I made a test program to test some of the move semantics, see below.

struct testcd
{
    int x;

    testcd(int i) : x(i) { std::cout << "constructor for " << i << "\n"; }
    ~testcd() { std::cout << "destructor for " << x << "\n"; }

    testcd(const testcd& cd) { std::cout << "copy constructor\n"; x = cd.x; }
    testcd(testcd&& cd) { std::cout << "move constructor\n"; x = cd.x; }

    testcd& operator=(const testcd& cd) { std::cout << "copy operator\n"; x = cd.x; return *this; }
    testcd& operator=(testcd&& cd) { std::cout << "move operator\n"; x = cd.x; return *this; }
};

testcd TestCD()
{
    std::cout << "- enter" << std::endl;

    std::vector <testcd> vec;
    std::cout << "- after empty vector" << std::endl;

    {
        testcd s(2);
        vec.emplace_back(s);
    }
    std::cout << "- after emplace back" << std::endl; 

    {
        testcd t(1);
        vec.push_back(t);
    }
    std::cout << "- after push back" << std::endl;

    for (auto&& t : vec)
    {
        std::cout << t.x << " ";
    }
    std::cout << "\n- after for &&" << std::endl;


    testcd c1(10);
    return c1;

}

int main()
{
    {
        auto cd = TestCD();
        std::cout << cd.x << std::endl;
    }

    _getch();
    return 0;
}

The output is here:

- enter
- after empty vector
constructor for 2
copy constructor
destructor for 2
- after emplace back
constructor for 1
copy constructor
copy constructor
destructor for 2
destructor for 1
- after push back
2 1
- after for &&
constructor for 10
destructor for 2
destructor for 1
10
destructor for 10

There are a couple of things which are still puzzling me:

1. push_back and emplace_back seem very similar, the copy constructor is used for both. Is there actually a difference between the 2?

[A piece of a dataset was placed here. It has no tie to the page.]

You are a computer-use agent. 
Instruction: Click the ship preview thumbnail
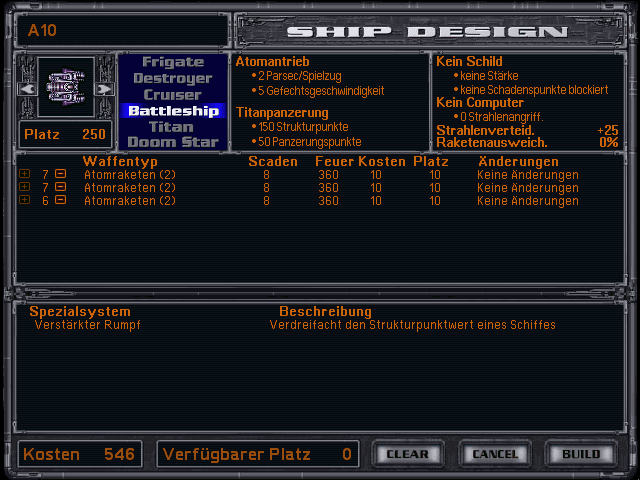coord(64,86)
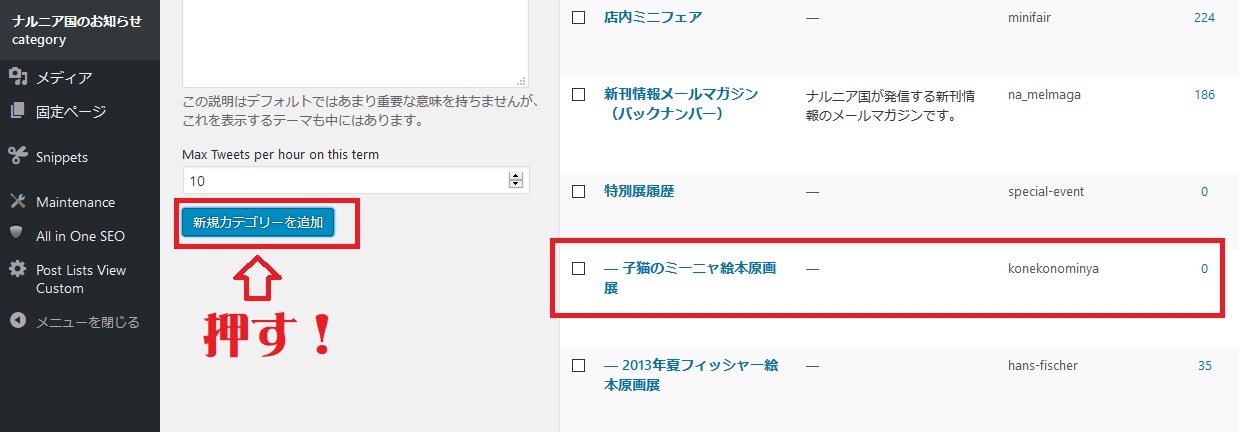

2. It seems that when pushing to a container (std::vector), no move semantics are called. The only way to do this is to force this by calling vec.push_back(std::move(t)); The compiler can see that the temporary value goes out of scope without being used.

3. Returning seems to perform as expected (sort of). Without optimizations, the move constructor is called. With optimizations, it seems that there's only one object created, which is shared by both methods, without moving or copying anything. However, if I return using std::move, then I destroy the Release optimization and there's an extra call to the move constructor+constructor+destructor.

So I am wondering: why isn't the language consistent: pushing to the vector requires that I call move(), returning requires me NOT to call move(). It seems that I need to test this with every compiler and every use case so that I am sure I write simple optimal code, and it's very misleading to the beginners.

Code was compiled with VS2017 C++17, tested on both Release and Debug.